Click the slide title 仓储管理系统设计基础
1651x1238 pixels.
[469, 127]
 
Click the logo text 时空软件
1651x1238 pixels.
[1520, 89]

*What to produce*
Reproduce the records above, replacing every "Click" with "Select" and leaving all else unchanged.

*The response*
Select the slide title 仓储管理系统设计基础
1651x1238 pixels.
[469, 127]
 
Select the logo text 时空软件
1651x1238 pixels.
[1520, 89]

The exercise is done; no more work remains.